--- PROMPT ---
Convert the data below into a JSON list of strings, with each line as its own string and blank lines omitted.
==========
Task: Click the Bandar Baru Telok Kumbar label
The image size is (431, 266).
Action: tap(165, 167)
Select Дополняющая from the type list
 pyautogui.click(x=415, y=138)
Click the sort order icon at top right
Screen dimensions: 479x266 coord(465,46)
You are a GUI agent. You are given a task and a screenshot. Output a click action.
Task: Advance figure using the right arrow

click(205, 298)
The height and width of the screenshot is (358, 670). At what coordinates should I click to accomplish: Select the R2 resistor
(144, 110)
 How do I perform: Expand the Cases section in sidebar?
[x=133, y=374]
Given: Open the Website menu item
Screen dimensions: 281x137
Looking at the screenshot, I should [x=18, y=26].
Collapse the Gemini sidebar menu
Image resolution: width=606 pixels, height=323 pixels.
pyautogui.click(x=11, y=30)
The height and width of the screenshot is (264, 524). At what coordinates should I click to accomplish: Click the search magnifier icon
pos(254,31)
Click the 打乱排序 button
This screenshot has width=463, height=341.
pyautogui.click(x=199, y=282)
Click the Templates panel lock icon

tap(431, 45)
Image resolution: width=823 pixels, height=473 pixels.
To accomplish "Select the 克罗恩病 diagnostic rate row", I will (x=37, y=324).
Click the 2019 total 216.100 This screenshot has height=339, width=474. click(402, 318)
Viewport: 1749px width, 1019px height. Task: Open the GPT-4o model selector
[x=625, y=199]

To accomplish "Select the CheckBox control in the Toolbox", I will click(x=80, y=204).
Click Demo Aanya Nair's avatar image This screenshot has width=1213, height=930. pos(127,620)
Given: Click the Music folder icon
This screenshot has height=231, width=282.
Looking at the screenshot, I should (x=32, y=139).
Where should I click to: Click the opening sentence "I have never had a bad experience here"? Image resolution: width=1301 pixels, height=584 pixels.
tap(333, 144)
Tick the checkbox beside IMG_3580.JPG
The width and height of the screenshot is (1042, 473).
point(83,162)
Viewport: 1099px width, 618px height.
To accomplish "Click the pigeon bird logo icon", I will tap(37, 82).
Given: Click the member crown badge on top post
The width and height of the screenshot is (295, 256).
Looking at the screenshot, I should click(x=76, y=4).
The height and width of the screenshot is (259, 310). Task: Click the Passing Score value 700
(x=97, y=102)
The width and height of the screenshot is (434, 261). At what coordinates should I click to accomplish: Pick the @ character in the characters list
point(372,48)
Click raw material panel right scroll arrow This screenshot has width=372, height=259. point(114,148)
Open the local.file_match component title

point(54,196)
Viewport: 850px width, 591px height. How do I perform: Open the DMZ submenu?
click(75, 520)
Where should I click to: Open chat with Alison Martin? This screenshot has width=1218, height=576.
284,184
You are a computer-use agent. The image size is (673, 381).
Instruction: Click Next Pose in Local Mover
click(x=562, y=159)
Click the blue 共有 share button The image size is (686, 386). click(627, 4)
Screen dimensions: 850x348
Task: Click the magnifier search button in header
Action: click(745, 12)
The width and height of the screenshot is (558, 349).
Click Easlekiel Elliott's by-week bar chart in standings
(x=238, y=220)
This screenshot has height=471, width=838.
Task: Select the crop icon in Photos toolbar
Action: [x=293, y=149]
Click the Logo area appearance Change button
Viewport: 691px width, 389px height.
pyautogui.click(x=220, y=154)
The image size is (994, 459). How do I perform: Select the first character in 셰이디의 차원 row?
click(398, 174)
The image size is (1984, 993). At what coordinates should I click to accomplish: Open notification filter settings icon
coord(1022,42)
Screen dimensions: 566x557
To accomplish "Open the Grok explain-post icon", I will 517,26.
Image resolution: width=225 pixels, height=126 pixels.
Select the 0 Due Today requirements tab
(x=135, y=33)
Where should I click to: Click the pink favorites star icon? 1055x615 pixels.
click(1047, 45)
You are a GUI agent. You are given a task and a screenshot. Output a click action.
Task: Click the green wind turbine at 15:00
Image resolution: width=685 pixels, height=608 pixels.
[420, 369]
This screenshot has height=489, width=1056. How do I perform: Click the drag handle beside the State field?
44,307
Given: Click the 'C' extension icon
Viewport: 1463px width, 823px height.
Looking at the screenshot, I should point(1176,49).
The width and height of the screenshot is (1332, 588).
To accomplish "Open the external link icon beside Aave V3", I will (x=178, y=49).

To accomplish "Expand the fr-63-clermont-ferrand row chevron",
==========
--- FULL SOLUTION ---
[
  "Task: Click the Bandar Baru Telok Kumbar label",
  "The image size is (431, 266).",
  "Action: tap(165, 167)",
  "Select Дополняющая from the type list",
  " pyautogui.click(x=415, y=138)",
  "Click the sort order icon at top right",
  "Screen dimensions: 479x266 coord(465,46)",
  "You are a GUI agent. You are given a task and a screenshot. Output a click action.",
  "Task: Advance figure using the right arrow",
  "click(205, 298)",
  "The height and width of the screenshot is (358, 670). At what coordinates should I click to accomplish: Select the R2 resistor",
  "(144, 110)",
  " How do I perform: Expand the Cases section in sidebar?",
  "[x=133, y=374]",
  "Given: Open the Website menu item",
  "Screen dimensions: 281x137",
  "Looking at the screenshot, I should [x=18, y=26].",
  "Collapse the Gemini sidebar menu",
  "Image resolution: width=606 pixels, height=323 pixels.",
  "pyautogui.click(x=11, y=30)",
  "The height and width of the screenshot is (264, 524). At what coordinates should I click to accomplish: Click the search magnifier icon",
  "pos(254,31)",
  "Click the 打乱排序 button",
  "This screenshot has width=463, height=341.",
  "pyautogui.click(x=199, y=282)",
  "Click the Templates panel lock icon",
  "tap(431, 45)",
  "Image resolution: width=823 pixels, height=473 pixels.",
  "To accomplish \"Select the 克罗恩病 diagnostic rate row\", I will (x=37, y=324).",
  "Click the 2019 total 216.100 This screenshot has height=339, width=474. click(402, 318)",
  "Viewport: 1749px width, 1019px height. Task: Open the GPT-4o model selector",
  "[x=625, y=199]",
  "To accomplish \"Select the CheckBox control in the Toolbox\", I will click(x=80, y=204).",
  "Click Demo Aanya Nair's avatar image This screenshot has width=1213, height=930. pos(127,620)",
  "Given: Click the Music folder icon",
  "This screenshot has height=231, width=282.",
  "Looking at the screenshot, I should (x=32, y=139).",
  "Where should I click to: Click the opening sentence \"I have never had a bad experience here\"? Image resolution: width=1301 pixels, height=584 pixels.",
  "tap(333, 144)",
  "Tick the checkbox beside IMG_3580.JPG",
  "The width and height of the screenshot is (1042, 473).",
  "point(83,162)",
  "Viewport: 1099px width, 618px height.",
  "To accomplish \"Click the pigeon bird logo icon\", I will tap(37, 82).",
  "Given: Click the member crown badge on top post",
  "The width and height of the screenshot is (295, 256).",
  "Looking at the screenshot, I should click(x=76, y=4).",
  "The height and width of the screenshot is (259, 310). Task: Click the Passing Score value 700",
  "(x=97, y=102)",
  "The width and height of the screenshot is (434, 261). At what coordinates should I click to accomplish: Pick the @ character in the characters list",
  "point(372,48)",
  "Click raw material panel right scroll arrow This screenshot has width=372, height=259. point(114,148)",
  "Open the local.file_match component title",
  "point(54,196)",
  "Viewport: 850px width, 591px height. How do I perform: Open the DMZ submenu?",
  "click(75, 520)",
  "Where should I click to: Open chat with Alison Martin? This screenshot has width=1218, height=576.",
  "284,184",
  "You are a computer-use agent. The image size is (673, 381).",
  "Instruction: Click Next Pose in Local Mover",
  "click(x=562, y=159)",
  "Click the blue 共有 share button The image size is (686, 386). click(627, 4)",
  "Screen dimensions: 850x348",
  "Task: Click the magnifier search button in header",
  "Action: click(745, 12)",
  "The width and height of the screenshot is (558, 349).",
  "Click Easlekiel Elliott's by-week bar chart in standings",
  "(x=238, y=220)",
  "This screenshot has height=471, width=838.",
  "Task: Select the crop icon in Photos toolbar",
  "Action: [x=293, y=149]",
  "Click the Logo area appearance Change button",
  "Viewport: 691px width, 389px height.",
  "pyautogui.click(x=220, y=154)",
  "The image size is (994, 459). How do I perform: Select the first character in 셰이디의 차원 row?",
  "click(398, 174)",
  "The image size is (1984, 993). At what coordinates should I click to accomplish: Open notification filter settings icon",
  "coord(1022,42)",
  "Screen dimensions: 566x557",
  "To accomplish \"Open the Grok explain-post icon\", I will 517,26.",
  "Image resolution: width=225 pixels, height=126 pixels.",
  "Select the 0 Due Today requirements tab",
  "(x=135, y=33)",
  "Where should I click to: Click the pink favorites star icon? 1055x615 pixels.",
  "click(1047, 45)",
  "You are a GUI agent. You are given a task and a screenshot. Output a click action.",
  "Task: Click the green wind turbine at 15:00",
  "Image resolution: width=685 pixels, height=608 pixels.",
  "[420, 369]",
  "This screenshot has height=489, width=1056. How do I perform: Click the drag handle beside the State field?",
  "44,307",
  "Given: Click the 'C' extension icon",
  "Viewport: 1463px width, 823px height.",
  "Looking at the screenshot, I should point(1176,49).",
  "The width and height of the screenshot is (1332, 588).",
  "To accomplish \"Open the external link icon beside Aave V3\", I will (x=178, y=49).",
  "To accomplish \"Expand the fr-63-clermont-ferrand row chevron\","
]